If you’ve never heard about drone soccer, here’s a short introduction. It’s an indoor sport played by two teams of up to five players each. The team that scores the most goals wins. But here’s the twist: they’re not using soccer balls, no. Instead, they use drones enclosed in protective plastic spheres (hence the name).
Drone soccer sure seems like a modern twist of the Quidditch game from Harry Potter 1 photo
Drones were firstly used in the military back in the mid-90’s. Since then, they have grown in popularity among different sectors. From search and rescue operations, surveillance, and firefighting to capturing aerial shots and even food delivery, drones are now accessible to anyone and can be used in various applications. So why not use them to reinvent the good ol’ traditional soccer game.
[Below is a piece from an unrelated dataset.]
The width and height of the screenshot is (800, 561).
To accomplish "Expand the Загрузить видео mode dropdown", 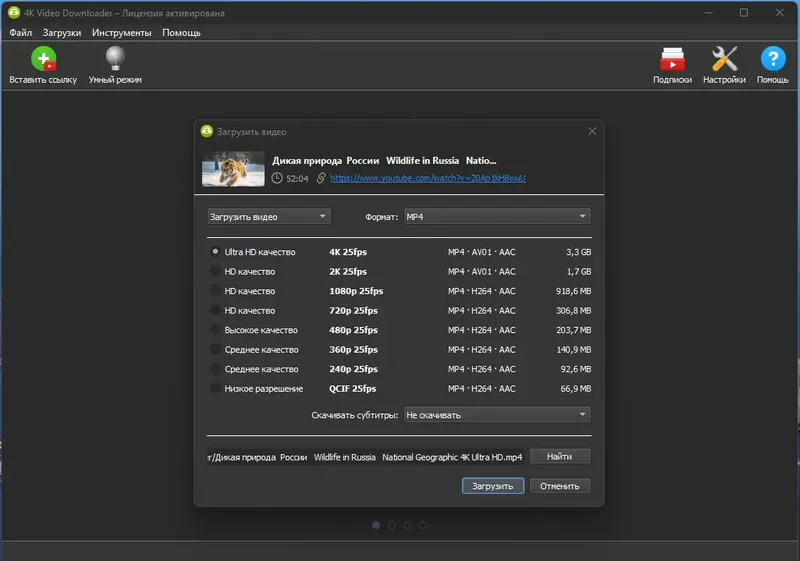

Two years ago, this futuristic-looking sport was included in the World Air Sports Federation’s Sporting Code as a provisional class. From there, things immediately took off, and in November 2019, the first international tournament was held in Korea.

It took a bit of time, but on May 1st, the WHS Aerospace Engineering program participated in their first U.S. Drone Soccer Tournament. The event took place at the Wings Over the Rockies Blue Sky Aviation Gallery hanger in Englewood.

Four schools competed in the tournament. There were three teams of three players each, and they had to complete three rounds in order to win. For the game, 10 drones were operated by pilots standing near the “flying zone,” an enclosure measuring 66 ft (20 m) in length and 33 ft (10 m) wide. The drones were also encased in spheres that featured each team's specific colors so players could easily recognize which one belonged to which group.

Only one participant, known as the striker, could score by flying his or her drone through a circular goal post about 10 feet (3 meters) above the ground. The remaining players had to help their striker by defending the goal or preventing the other team’s striker from scoring.

The game sure did look like a lot of fun, and it sort of resembled the fictional sport Quidditch from the wizarding world of Harry Potter, minus the sci-fi flying brooms and the physical human interaction.